Chapter 32, Problem 73PQ

To determine

The amount of charge entering the resistor during the time $\Delta t$.

Answer to Problem 73PQ

The charge entering the resistor during the time $\Delta t$ is $24.43\text{A}$

Explanation of Solution

Write the expression for Faraday’s law of induction.

    $\left|\epsilon \right|=N\left|\frac{d\left({\varphi }_{\text{B}}\right)}{dt}\right|$                                                                                      (I)

Here, $\epsilon$ is the induced emf, $N$ is the number of turns in a loop, $t$ is the time and ${\varphi }_{\text{B}}$ is the magnetic flux through the loop.

Write the equation of magnetic flux through the loop.

    ${\varphi }_{\text{B}}=BA\cos \phi$

Here, $B$ is the magnetic field, $A$ is the area of the loop and $\phi$ is the angle between the magnetic field and area vector.

Substitute $BA\cos \phi$ for ${\varphi }_{\text{B}}$ in equation (I) to find $\left|\epsilon \right|$.

    $\begin{array}{c}\left|\epsilon \right|=N\left|\frac{d\left(BA\cos \phi \right)}{dt}\right|\\ =NBA\left|\frac{d\left(\cos \phi \right)}{dt}\right|\\ =NBA\left|\frac{\cos {\phi }_2-\cos {\phi }_1}{\Delta t}\right|\end{array}$                                                                             (II)

Write the formula to calculate the area of the circular coil.

    $A=\pi r^2$

Here, $r$ is the radius of the coil.

Substitute $\pi r^2$ for $A$ in equation (II) to find $\left|\epsilon \right|$.

    $\left|\epsilon \right|=NB\pi r^2\left|\frac{\cos {\phi }_2-\cos {\phi }_1}{\Delta t}\right|$                                                                   (III)

Write the expression for Ohm’s law.

    $\begin{array}{c}\epsilon =IR\\ I\text{=}\frac{\epsilon }{R}\end{array}$                                                                                                   (IV)

Here, $R$ is the resistance of the coil, $I$ is the current in the coil.

Write the expression to calculate the charge.
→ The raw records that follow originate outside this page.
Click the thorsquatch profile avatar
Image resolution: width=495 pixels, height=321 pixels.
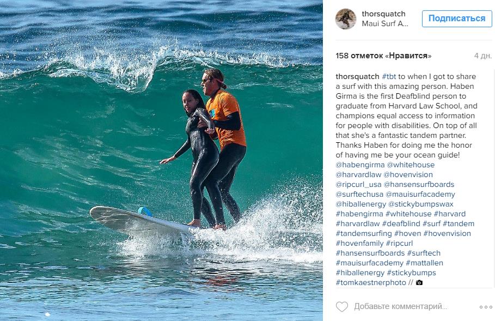coord(345,19)
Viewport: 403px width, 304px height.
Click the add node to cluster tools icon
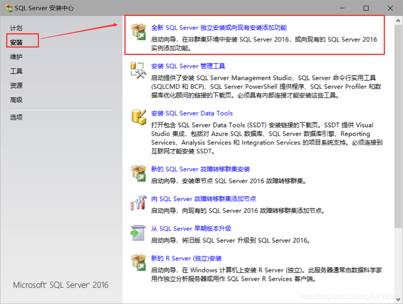coord(139,203)
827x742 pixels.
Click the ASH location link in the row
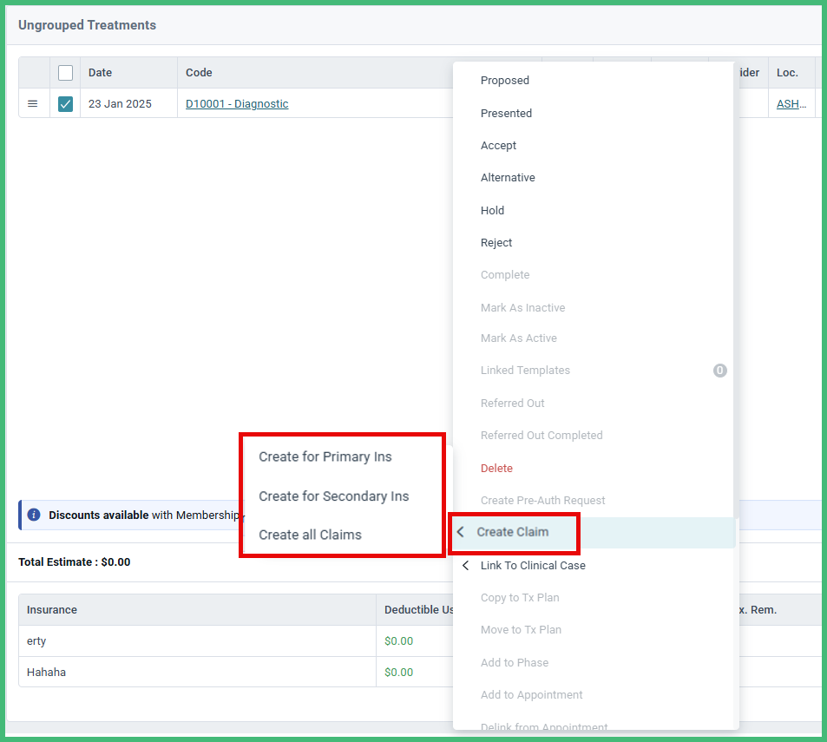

    $q=I\Delta t$                                                                                                (V)

Here, $q$ is the charge.

Conclusion:

Substitute $320$ for $N$, $3\text{T}$ for $B$, $9\text{cm}$ for $r$, $180°$ for ${\phi }_2$ and $0°$ for ${\phi }_1$ in equation (III) to find $\left|\epsilon \right|$.

    $\begin{array}{c}\left|\epsilon \right|=\left|320\times 3\text{T}\times 3.142\times \right|{\left(9\text{cm}\times \frac{{10}^{-2}\text{m}}{1\text{cm}}\right)}^2\left|\frac{\cos 180°-\cos 0°}{\Delta t}\right|\\ =\frac{48.86\text{V}}{\Delta t}\end{array}$

Substitute $\frac{48.86\text{V}}{\Delta t}$ for $\epsilon$ and $2.4\Omega$ for $R$ in equation (IV) to find $I$.

    $\begin{array}{c}I=\frac{\left(\frac{48.86\text{V}}{\Delta t}\right)}{2.4\Omega }\\ =\frac{24.43\text{A}}{\Delta t}\end{array}$

Substitute $\frac{24.43\text{A}}{\Delta t}$ for $I$ in equation (V) to find $q$.

    $\begin{array}{c}q=\frac{24.43\text{A}}{\Delta t}\times \Delta t\\ =24.43\text{A}\end{array}$

Therefore, the charge entering the resistor during the time $\Delta t$ is $24.43\text{A}$.